• **REQUIRED ACTION**:
Where a line below has the string "computer" in it, include it in the count, and give that count alone.

• **EXERCISE MATERIALS**:
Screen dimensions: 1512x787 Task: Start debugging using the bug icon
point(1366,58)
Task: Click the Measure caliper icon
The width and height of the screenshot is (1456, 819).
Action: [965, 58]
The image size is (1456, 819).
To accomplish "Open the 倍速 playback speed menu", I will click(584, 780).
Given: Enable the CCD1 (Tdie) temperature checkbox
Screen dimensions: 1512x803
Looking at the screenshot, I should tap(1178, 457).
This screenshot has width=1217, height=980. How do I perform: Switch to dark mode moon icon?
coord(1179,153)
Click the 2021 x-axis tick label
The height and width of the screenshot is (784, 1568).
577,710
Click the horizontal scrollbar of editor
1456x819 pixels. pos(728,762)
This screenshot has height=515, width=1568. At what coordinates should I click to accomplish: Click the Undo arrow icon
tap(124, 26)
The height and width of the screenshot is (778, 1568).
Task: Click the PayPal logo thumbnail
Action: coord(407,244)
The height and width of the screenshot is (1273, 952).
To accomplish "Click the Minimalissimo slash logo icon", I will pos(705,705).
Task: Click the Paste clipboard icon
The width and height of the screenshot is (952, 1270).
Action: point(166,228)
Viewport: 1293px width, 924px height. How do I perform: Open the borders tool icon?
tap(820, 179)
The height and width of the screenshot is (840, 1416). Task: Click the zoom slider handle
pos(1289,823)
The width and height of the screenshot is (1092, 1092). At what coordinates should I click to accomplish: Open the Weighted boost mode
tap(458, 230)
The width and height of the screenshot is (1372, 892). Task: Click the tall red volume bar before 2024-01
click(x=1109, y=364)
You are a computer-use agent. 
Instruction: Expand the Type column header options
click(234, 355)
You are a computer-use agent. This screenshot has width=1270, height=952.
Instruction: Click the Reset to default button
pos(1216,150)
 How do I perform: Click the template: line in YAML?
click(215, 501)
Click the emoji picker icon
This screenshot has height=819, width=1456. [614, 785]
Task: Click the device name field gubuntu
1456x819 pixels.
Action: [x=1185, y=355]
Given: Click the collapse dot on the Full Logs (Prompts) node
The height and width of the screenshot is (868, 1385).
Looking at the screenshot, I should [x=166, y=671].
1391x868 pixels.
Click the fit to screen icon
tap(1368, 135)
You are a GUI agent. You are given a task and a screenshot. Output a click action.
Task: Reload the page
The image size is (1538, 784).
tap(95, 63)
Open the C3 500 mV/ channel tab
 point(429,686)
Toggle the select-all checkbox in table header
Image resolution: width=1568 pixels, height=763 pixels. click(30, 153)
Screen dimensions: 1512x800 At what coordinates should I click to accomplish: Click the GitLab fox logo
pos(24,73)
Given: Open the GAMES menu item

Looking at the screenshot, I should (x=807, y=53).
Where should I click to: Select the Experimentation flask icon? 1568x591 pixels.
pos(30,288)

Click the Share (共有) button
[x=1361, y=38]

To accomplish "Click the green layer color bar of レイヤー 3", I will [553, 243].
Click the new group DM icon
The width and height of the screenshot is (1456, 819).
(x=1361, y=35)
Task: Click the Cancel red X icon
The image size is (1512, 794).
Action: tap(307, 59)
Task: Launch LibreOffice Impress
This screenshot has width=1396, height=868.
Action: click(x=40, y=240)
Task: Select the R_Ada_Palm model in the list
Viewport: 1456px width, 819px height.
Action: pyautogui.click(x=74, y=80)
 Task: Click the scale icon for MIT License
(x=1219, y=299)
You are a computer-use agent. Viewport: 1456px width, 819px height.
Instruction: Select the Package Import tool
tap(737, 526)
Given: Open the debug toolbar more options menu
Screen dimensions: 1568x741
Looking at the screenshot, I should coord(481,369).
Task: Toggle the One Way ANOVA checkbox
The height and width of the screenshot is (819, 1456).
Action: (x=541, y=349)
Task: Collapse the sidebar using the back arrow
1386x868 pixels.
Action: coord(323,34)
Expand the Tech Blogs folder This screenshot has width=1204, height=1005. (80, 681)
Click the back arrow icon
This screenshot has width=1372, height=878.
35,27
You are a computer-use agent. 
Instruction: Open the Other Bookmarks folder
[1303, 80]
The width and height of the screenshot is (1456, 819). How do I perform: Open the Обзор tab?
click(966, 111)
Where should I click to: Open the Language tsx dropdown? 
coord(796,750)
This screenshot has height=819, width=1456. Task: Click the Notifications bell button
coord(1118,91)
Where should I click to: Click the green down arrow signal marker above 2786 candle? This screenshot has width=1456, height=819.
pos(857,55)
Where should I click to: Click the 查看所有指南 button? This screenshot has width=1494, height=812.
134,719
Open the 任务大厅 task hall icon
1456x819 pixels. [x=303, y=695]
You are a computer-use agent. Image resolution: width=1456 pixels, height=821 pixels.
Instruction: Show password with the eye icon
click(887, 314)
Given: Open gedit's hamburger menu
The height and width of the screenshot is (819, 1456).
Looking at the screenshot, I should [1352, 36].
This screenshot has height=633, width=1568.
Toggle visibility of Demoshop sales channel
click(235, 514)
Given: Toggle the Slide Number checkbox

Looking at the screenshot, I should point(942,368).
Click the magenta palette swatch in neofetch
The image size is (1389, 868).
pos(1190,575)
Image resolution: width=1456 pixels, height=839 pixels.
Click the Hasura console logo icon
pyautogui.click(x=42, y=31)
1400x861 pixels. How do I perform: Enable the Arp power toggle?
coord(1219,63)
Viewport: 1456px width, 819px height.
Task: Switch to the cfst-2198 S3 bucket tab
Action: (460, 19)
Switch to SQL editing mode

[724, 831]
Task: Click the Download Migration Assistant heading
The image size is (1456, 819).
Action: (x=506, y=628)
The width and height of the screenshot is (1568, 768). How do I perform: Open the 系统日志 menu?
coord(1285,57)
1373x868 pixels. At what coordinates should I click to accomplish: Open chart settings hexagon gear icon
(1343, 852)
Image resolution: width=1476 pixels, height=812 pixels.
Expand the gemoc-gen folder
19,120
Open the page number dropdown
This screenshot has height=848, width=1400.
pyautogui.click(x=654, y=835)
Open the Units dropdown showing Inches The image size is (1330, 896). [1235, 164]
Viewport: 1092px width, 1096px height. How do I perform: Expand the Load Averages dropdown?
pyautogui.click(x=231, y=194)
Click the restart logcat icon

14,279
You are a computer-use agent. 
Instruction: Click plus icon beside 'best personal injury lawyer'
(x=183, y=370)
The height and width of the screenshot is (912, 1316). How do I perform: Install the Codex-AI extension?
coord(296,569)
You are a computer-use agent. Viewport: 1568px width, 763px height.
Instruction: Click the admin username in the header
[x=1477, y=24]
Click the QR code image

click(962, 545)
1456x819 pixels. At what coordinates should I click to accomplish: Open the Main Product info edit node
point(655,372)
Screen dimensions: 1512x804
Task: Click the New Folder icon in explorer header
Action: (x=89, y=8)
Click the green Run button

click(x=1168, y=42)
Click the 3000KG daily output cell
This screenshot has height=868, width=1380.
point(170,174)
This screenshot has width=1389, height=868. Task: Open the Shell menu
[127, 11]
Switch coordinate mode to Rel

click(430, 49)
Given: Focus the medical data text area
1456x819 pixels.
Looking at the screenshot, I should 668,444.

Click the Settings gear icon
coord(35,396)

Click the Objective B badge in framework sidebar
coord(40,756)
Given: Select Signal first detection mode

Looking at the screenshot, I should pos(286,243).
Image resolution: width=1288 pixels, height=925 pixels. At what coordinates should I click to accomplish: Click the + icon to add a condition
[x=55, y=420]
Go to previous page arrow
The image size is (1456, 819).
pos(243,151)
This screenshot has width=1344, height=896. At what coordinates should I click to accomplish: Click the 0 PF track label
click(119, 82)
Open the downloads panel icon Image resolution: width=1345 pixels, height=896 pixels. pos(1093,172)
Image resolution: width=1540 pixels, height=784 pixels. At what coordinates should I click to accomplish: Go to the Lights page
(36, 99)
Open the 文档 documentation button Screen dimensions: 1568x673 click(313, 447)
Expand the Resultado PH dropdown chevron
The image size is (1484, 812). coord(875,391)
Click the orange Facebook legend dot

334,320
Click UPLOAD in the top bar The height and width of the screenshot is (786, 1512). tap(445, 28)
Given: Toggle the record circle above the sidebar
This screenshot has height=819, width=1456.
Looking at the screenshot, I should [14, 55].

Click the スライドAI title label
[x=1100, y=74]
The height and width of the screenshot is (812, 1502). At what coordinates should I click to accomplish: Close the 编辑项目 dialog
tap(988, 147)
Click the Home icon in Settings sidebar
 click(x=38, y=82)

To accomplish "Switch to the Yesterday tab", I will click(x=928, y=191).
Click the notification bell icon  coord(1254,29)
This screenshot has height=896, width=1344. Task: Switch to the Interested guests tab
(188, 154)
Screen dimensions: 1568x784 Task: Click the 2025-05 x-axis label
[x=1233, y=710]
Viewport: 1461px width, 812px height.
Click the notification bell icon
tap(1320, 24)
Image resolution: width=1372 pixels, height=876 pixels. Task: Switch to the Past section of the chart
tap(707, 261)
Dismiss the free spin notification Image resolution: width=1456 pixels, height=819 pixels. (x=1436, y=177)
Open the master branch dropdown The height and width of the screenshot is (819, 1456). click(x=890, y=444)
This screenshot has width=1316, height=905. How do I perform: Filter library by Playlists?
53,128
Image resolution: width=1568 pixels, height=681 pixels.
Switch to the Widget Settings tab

• **COMPLETED EXERCISE**:
7